DESCRIPTION OF THE TASK >> The records that follow must be printed exactly as they are.
- - - - - - -
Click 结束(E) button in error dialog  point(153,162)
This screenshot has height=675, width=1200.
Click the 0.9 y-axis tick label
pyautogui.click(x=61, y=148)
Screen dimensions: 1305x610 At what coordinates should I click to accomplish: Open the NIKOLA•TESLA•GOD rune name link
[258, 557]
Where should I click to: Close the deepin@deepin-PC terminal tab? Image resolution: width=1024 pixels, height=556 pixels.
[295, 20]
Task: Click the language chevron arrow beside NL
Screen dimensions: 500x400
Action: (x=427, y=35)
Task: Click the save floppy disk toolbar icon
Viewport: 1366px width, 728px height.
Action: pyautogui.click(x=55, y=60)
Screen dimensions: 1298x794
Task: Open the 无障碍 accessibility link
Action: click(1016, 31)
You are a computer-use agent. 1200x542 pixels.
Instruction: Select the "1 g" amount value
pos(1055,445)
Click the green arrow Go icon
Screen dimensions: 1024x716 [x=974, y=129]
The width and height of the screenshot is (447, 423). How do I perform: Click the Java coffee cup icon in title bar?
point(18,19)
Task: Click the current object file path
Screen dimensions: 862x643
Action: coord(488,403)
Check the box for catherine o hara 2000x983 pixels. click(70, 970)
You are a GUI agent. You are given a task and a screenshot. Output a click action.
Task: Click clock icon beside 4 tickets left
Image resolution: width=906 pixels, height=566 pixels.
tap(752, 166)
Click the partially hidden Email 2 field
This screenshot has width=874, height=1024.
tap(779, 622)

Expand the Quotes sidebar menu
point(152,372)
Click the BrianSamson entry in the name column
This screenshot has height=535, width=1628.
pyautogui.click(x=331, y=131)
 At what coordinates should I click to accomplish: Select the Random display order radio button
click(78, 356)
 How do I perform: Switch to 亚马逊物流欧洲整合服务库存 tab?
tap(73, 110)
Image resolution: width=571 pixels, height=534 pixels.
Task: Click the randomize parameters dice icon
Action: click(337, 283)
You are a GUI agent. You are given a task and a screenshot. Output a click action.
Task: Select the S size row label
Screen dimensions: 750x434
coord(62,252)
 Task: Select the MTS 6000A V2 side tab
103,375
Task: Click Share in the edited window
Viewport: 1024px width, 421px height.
- - - - - - -
REPLY TO THE TASK >>
Click 结束(E) button in error dialog  point(153,162)
This screenshot has height=675, width=1200.
Click the 0.9 y-axis tick label
pyautogui.click(x=61, y=148)
Screen dimensions: 1305x610 At what coordinates should I click to accomplish: Open the NIKOLA•TESLA•GOD rune name link
[258, 557]
Where should I click to: Close the deepin@deepin-PC terminal tab? Image resolution: width=1024 pixels, height=556 pixels.
[295, 20]
Task: Click the language chevron arrow beside NL
Screen dimensions: 500x400
Action: (x=427, y=35)
Task: Click the save floppy disk toolbar icon
Viewport: 1366px width, 728px height.
Action: pyautogui.click(x=55, y=60)
Screen dimensions: 1298x794
Task: Open the 无障碍 accessibility link
Action: click(1016, 31)
You are a computer-use agent. 1200x542 pixels.
Instruction: Select the "1 g" amount value
pos(1055,445)
Click the green arrow Go icon
Screen dimensions: 1024x716 [x=974, y=129]
The width and height of the screenshot is (447, 423). How do I perform: Click the Java coffee cup icon in title bar?
point(18,19)
Task: Click the current object file path
Screen dimensions: 862x643
Action: coord(488,403)
Check the box for catherine o hara 2000x983 pixels. click(70, 970)
You are a GUI agent. You are given a task and a screenshot. Output a click action.
Task: Click clock icon beside 4 tickets left
Image resolution: width=906 pixels, height=566 pixels.
tap(752, 166)
Click the partially hidden Email 2 field
This screenshot has width=874, height=1024.
tap(779, 622)

Expand the Quotes sidebar menu
point(152,372)
Click the BrianSamson entry in the name column
This screenshot has height=535, width=1628.
pyautogui.click(x=331, y=131)
 At what coordinates should I click to accomplish: Select the Random display order radio button
click(78, 356)
 How do I perform: Switch to 亚马逊物流欧洲整合服务库存 tab?
tap(73, 110)
Image resolution: width=571 pixels, height=534 pixels.
Task: Click the randomize parameters dice icon
Action: click(337, 283)
You are a GUI agent. You are given a task and a screenshot. Output a click action.
Task: Select the S size row label
Screen dimensions: 750x434
coord(62,252)
 Task: Select the MTS 6000A V2 side tab
103,375
Task: Click Share in the edited window
Viewport: 1024px width, 421px height.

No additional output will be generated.